Glass says his player liaison spell at Bournemouth helped “get rid of some of the ghosts” he carried from those unfulfilled professional days, which ended at 27, just two years after his Carlisle goal. At times, back with the Cherries, he would join in sessions. “I had a chance to put my gloves on and train when they needed an extra goalie. So I'm diving around in goal with Premier League strikers and still making great saves, and being good enough to be involved.
“If I look back, I was a good enough goalkeeper. I just think, mentally, that I wasn’t in the right place to deal with the professional game. That hurt me. That’s where the gambling came from, and the years of feeling lost. Even though there was plenty wrong with football, and the way it was being delivered, I realise there were things I should have done better. I didn’t recognise that I should have just focused on myself, being the best version of myself.”
Without the “negativity and distractions” that Glass says brought him down, he would not have written his name into history at Carlisle, who were then on the brink of relegation to non-league and, having sold their main goalkeeper and then seen a loan replacement recalled, left desperate for an emergency stand-in for their final three games of 1998/99.
“People ask, ‘Would you swap your goal for a 500-game Premier League career?’” he says. “The romantic in me says no. But the pragmatic, logical side of me would say, ‘Actually, if I’m honest, I’ve had to struggle through life…’ Don’t get me wrong, I’m not poor. But I’ve not had the riches and luxuries. I’ve had to work 17-hour shifts in my taxi and clean up sick at 4am, and all the downsides that come with that.
“Could I have made the most of my opportunity as a goalkeeper? In hindsight, I’d have loved to. If that meant I wasn’t in a position to come to Carlisle at 25 to fill a hole that nobody wanted to fill, and score the goal, then I’d be lying to say I wouldn't have enjoyed that. I’d love to have had a long Premier League career, and be sat on my yacht in Marbella, playing golf every day…”
Glass’s reflections are, though, layered, and he certainly does not regret doing what he did on May 8, 1999. The flipside of being a goalkeeper for hire that spring is that, “I could have had that Premier League career but then been forgotten a couple of generations later.
“The beauty of the goal is that it’s given me a way where I’ll never be forgotten. All you really do in life is leave memories. If football’s still going, if it’s still the greatest sport on earth in generations to come, my children’s children’s children might remember me that long-lost, great-great-great grandfather who scored a goal for Carlisle.”
The goal - that iconic finish at Brunton Park's Waterworks end, which spared Carlisle a bleak fate and relegated Scarborough instead - has accompanied him through recent life, whether that be Howe channelling its profound qualities by asking Glass to give a talk to the Bournemouth players before the last game of the 2019/20 season, or the more jovial encounters he has with it.

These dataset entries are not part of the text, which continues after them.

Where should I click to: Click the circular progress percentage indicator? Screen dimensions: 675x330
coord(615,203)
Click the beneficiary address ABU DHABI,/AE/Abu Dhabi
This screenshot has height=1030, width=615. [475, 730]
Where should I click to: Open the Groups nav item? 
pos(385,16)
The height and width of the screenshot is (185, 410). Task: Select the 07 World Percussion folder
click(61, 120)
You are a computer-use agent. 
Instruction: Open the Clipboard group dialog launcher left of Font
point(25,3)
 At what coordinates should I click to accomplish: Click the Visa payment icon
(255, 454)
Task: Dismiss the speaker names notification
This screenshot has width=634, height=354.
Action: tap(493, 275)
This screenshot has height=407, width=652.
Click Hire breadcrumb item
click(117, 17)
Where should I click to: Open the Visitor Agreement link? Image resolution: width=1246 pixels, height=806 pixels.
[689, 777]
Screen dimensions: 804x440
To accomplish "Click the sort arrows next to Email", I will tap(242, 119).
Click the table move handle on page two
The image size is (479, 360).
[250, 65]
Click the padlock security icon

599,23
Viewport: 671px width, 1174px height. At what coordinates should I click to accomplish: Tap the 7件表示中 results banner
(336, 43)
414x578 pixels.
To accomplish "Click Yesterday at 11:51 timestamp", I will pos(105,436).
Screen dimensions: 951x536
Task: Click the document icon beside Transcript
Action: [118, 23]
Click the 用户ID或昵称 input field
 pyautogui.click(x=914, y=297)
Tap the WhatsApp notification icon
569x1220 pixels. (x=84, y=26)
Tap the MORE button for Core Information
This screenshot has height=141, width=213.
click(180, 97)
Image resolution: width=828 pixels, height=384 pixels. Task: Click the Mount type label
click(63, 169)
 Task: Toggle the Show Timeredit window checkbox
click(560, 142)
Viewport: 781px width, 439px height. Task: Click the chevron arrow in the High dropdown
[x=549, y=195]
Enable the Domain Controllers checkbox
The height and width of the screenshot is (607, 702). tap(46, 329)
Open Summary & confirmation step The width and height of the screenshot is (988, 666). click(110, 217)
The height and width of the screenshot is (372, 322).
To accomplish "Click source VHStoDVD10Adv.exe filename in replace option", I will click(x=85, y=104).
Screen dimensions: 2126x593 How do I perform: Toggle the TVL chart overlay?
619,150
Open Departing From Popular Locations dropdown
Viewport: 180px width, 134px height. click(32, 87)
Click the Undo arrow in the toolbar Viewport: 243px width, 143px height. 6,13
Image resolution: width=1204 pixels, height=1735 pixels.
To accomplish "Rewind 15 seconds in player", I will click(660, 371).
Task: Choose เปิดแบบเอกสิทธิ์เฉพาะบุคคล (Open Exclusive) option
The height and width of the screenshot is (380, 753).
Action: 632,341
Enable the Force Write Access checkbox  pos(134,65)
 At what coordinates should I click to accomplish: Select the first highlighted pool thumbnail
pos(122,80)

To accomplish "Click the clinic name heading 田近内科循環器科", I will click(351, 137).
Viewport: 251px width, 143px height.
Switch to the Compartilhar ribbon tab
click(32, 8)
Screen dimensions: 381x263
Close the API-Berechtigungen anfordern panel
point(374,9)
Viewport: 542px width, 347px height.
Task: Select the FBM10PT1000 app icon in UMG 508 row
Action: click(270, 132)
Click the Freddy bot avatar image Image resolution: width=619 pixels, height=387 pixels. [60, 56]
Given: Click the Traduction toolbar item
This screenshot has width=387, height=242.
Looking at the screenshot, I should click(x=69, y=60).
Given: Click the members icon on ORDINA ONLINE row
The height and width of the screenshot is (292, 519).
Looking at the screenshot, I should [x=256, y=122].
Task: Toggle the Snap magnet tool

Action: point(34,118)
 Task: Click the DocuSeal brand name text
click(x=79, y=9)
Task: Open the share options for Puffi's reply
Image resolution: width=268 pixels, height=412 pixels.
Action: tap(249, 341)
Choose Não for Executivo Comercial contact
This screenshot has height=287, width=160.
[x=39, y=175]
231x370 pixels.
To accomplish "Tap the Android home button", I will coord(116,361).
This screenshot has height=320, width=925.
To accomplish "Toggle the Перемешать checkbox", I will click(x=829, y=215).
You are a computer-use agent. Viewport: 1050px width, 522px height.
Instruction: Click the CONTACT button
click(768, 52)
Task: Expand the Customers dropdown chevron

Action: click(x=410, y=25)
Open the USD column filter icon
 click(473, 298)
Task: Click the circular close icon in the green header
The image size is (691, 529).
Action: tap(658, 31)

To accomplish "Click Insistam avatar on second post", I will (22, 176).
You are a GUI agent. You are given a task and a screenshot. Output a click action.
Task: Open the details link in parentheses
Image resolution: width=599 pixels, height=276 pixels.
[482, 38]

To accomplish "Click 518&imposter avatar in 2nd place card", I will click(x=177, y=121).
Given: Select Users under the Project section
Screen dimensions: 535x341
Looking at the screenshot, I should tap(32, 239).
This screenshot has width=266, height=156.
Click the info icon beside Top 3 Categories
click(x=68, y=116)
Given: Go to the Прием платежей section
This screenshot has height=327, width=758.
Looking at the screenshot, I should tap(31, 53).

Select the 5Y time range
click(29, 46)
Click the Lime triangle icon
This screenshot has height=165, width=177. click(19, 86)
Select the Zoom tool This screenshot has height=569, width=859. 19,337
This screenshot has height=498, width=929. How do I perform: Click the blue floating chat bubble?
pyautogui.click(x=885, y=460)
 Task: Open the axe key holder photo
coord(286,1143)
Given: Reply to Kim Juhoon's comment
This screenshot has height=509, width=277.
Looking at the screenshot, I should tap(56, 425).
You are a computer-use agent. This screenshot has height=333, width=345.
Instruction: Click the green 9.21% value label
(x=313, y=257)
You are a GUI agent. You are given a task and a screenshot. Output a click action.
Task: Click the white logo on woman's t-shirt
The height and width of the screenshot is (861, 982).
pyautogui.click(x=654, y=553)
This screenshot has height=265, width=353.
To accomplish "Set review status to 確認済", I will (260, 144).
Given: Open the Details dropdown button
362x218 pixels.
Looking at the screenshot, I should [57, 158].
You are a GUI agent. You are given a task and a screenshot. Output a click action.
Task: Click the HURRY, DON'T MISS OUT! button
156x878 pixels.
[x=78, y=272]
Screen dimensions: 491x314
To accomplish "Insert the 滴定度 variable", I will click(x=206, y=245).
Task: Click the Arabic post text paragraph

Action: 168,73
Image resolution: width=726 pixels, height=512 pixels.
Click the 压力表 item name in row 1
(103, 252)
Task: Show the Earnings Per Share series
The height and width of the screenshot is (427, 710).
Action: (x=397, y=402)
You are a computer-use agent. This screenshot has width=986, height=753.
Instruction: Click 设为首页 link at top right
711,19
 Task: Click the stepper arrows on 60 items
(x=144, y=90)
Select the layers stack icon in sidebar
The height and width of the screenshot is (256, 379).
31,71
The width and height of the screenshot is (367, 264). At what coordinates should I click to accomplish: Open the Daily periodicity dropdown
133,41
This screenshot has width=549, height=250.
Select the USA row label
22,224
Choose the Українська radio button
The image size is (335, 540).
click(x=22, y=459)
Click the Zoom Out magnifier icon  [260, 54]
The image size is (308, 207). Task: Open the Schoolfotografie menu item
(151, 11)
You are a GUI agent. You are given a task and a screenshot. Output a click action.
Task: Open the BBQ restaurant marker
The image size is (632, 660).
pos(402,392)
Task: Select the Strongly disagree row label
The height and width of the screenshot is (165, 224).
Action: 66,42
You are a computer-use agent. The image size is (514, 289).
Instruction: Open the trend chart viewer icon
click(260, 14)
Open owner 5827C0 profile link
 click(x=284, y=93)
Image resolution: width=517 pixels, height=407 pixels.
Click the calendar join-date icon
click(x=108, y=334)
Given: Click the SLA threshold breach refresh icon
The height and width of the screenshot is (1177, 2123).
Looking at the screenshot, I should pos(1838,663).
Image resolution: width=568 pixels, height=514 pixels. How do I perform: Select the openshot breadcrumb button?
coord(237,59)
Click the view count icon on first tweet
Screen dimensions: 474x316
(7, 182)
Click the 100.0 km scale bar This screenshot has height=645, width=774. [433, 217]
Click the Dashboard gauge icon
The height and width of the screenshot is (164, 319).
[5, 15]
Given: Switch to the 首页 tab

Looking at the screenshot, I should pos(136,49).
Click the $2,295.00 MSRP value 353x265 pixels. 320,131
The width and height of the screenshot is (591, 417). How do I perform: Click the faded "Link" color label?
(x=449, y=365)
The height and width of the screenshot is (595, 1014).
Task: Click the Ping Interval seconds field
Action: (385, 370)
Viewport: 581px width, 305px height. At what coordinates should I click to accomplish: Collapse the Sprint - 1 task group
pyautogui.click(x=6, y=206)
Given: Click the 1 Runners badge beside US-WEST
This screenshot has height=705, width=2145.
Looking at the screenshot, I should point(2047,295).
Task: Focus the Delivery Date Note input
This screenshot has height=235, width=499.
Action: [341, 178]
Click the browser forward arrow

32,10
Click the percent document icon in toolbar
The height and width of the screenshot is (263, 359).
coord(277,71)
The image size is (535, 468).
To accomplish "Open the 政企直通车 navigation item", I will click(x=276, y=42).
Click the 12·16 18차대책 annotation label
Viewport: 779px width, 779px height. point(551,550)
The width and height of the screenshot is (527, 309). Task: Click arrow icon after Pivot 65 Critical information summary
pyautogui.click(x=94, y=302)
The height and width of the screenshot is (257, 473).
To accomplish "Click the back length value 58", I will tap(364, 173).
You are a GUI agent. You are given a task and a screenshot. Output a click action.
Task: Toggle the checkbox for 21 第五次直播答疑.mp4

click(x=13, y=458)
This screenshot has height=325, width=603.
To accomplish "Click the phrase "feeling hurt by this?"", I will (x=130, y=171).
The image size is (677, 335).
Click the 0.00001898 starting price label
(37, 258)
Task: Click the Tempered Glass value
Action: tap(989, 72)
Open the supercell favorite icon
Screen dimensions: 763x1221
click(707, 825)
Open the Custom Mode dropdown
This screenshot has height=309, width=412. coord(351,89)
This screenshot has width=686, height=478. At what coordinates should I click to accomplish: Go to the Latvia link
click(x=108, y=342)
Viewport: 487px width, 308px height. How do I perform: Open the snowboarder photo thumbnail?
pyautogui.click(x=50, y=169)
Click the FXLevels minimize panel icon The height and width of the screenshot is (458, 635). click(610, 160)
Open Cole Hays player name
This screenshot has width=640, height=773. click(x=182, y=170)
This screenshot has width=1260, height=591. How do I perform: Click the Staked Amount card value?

“Everyone always takes the **** out of me for talking about it. But I never bring it up! It’s only ever when someone asks me about it. When I was hosting at Bournemouth at the top floor restaurant, I’d always start one of my quiz questions with ‘Which goalkeeper scored…’ and the whole room would be like, ‘He’s at it again!'. And the answer would be Peter Schmeichel or something...
“It’s offered so many different emotions over the years. The fact it’s a quarter of a century now is just insane. The truth of the matter is the goal represents the ideal that anything can happen in football. I came to Carlisle for three games with the right intentions to try and help the football club, and I was rewarded for my efforts with the unbelievable last 25 years of memories and pleasure.”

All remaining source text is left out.